Injury to the heart such as ventricular fibrillation, cardiac arrest or stoppage
Internal and organ injuries
Neurological (nerve) injury
Injury to the eyes (cataracts from electrical injury have occurred up to three years after the accident)

What is Important to Know About Shock Rescue Procedures?

In response to an electrical accident, follow these procedures immediately:

Call for help (can't be handled by one person) and follow the emergency response system as set forth in the safety procedures of each organization.
Get the approved first-aid supplies (these should be easily accessible when required).
Deenergize the circuit.
Separate the person from the energy source.

Make sure you and the victim are in a safe zone - not in contact with any electrical source, away from downed or broken wires.
Never grab the person or pull the person off the current with your hands; you might become part of the circuit and become injured as well.
Use a dry wood broom, leather belt, plastic rope or something similar that is non-conductive such as wood or plastic cane with hook on the end to free the person from the energy source
Administer first aid2apply mouth-to-mouth resuscitation and/or CPR; know what to do
Keep the victim lying down, warm and comfortable to maintain body heat until help arrives.
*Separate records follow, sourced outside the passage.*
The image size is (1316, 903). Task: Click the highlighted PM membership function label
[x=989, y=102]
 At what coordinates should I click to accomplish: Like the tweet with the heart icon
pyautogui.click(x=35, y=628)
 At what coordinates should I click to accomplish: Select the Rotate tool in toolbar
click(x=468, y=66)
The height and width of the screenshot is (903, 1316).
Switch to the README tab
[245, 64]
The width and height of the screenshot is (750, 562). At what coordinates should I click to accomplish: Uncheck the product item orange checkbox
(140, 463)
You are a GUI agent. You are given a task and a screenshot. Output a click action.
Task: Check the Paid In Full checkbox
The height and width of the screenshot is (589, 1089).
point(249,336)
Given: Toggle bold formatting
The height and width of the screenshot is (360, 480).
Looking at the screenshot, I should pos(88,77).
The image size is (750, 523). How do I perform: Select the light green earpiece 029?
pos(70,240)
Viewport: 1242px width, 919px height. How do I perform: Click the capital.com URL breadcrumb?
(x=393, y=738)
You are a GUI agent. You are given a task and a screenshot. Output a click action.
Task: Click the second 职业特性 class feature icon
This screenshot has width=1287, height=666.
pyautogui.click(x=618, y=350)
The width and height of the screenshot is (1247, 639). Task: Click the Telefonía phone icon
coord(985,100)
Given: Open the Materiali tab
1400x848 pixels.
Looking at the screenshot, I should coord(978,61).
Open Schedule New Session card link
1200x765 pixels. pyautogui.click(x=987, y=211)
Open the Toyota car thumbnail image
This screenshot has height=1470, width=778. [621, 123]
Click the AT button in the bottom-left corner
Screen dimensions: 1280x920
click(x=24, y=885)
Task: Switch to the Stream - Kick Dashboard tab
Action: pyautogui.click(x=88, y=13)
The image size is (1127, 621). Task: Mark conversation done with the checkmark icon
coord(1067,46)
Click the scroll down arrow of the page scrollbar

Do not move the person in case of injury to neck or back.
If the victim is unconscious, put him/her on side to let fluids drain.
Make sure the victim receives professional medical attention (person shocked could have heart failure hours later)

Burn victim first-aid steps:

If the person's clothing is on fire, roll the person on the ground to smother the flames.
Cool the burn with water or saline for a few minutes or until the skin returns to normal temperature. Do not attempt to remove clothing that is stuck to a burn.
Remove constricting items from the victim, such as shoes, belts, jewelry and tight collars. They could continue to burn or cut off circulation if the victim experiences swelling.
Check the victim's breathing and heartbeat. Apply mouth-to-mouth resuscitation and/or CPR if necessary.
Keep victim warm and comfortable by covering him/her with clean, dry sheets or blankets.
Cover wounds with clean sheets and dry blankets.
Elevate burned areas to reduce swelling.